:: Exercise brief ::
Every line of the data below is to be given again as it appears, with the images removed.

———

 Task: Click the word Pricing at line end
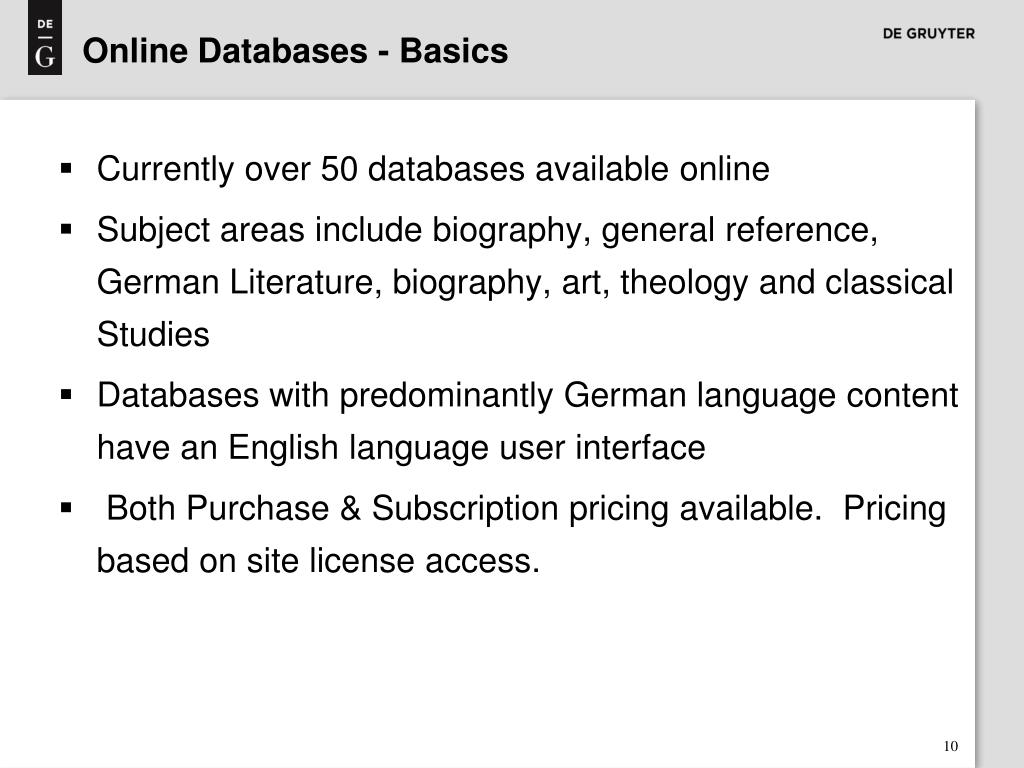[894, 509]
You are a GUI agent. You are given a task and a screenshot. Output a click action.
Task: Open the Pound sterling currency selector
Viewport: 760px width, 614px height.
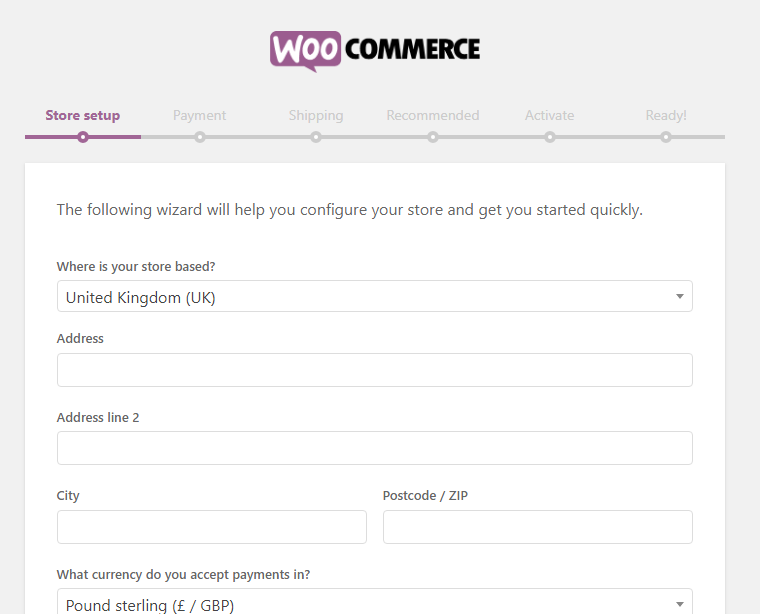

———

:: Your solution ::
 Task: Click the word Pricing at line end
[894, 509]
You are a GUI agent. You are given a task and a screenshot. Output a click action.
Task: Open the Pound sterling currency selector
Viewport: 760px width, 614px height.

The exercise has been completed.